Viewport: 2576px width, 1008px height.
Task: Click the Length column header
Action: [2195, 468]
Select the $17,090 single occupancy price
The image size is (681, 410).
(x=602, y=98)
◆ ◆ ◆
REQUIRED WORK:
Please copy the listing above word for word, keeping every line and number unchanged.

RESPONSE:
Viewport: 2576px width, 1008px height.
Task: Click the Length column header
Action: [2195, 468]
Select the $17,090 single occupancy price
The image size is (681, 410).
(x=602, y=98)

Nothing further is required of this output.